Candomble planted its roots in Brazil during the 17th century when slaves brought from Africa wanted to practice their own religious beliefs. Not so different from other world religions, Candomble focuses on:
• "Belief in one God, as Creator and Ordainer
• Belief in a pantheon of deities who, from the beginning of the cosmos, have been the administrators of creation, with everything existing in it, including human beings and their passions
• Belief in two distinct worlds, the visible material world and the spiritual world" (da Costa, 2004).

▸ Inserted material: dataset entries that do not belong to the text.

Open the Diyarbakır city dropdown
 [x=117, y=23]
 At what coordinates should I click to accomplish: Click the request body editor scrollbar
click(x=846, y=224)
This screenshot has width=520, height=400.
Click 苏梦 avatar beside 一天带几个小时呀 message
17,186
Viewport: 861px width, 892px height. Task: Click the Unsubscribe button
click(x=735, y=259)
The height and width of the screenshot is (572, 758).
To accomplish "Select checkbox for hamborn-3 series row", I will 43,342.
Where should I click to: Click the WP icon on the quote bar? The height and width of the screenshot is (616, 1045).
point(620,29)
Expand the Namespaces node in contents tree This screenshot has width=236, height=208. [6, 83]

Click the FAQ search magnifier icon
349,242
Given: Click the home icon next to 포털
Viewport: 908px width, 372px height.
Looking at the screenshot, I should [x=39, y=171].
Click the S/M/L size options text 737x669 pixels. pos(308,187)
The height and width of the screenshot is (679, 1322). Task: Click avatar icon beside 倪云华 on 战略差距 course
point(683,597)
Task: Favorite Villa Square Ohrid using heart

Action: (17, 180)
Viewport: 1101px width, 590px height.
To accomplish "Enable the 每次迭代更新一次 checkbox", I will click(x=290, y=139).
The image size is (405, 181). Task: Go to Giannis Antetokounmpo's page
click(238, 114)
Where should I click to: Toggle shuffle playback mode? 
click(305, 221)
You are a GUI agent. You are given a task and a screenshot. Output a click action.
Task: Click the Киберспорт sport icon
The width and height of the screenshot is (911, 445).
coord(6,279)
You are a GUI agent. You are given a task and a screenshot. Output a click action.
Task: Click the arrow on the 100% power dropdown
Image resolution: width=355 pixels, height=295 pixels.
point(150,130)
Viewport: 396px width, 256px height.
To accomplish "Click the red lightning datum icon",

Their belief in the "orixas" or guardian spirits corresponded to the guardian angels or saints of Catholicism, so the slaves were able to maintain their religious customs, and the religion with its traditions of chanting and rituals where contact is made with otherworldly spirits survived through the centuries. Spiritism, with its roots in France and a man named Allan Kardec, found its way to Brazil in the 19th century and stresses contact with spirits, reincarnation, charity and self-improvement ("Celebrate Brazil," 2010). Umbanda, another religion with African roots, also is centered on contact with other worldly spirits.
In my discussion with Claudia Costabile (personal communication, October 27, 2012), she verified the phenomenon of this syncretic approach to religion in her own family. While her mother and sister are strictly Catholic, her father practices Catholicism, but also attends meetings of one of the African cults, although she was not that certain of the exact one. Her mother-in-law is very active in a Spiritist group and she stated that people find it very appealing because of the goals of self-improvement and charity, as well as providing a possibility of making contact with deceased relatives.
Another development in Brazilian religious life involves the increase in Protestants over the last several decades. As Ogland and Verona (2011) describe, this increase has largely been among Pentecostals who appeal to the poor segments of society, and espouse a conservative approach to moral issues such as abortion and gay marriage. On the political stage, Pentecostal leaders aim to "impede strengthening of secular values in Brazilian society" (Ogland, et al, 2011).
Religion plays a strong influential role in the worldview of Brazilians. Evidenced by the prevalence of religious festivals and celebrations, and other Afro-Brazilian rituals in Brazilian life, belief in a higher power, and even contact with spirits of the other world appear to play a significant role in the lives of Brazilians. In political life, religious organizations, particularly the Catholic Church, remain powerful forces in decision making.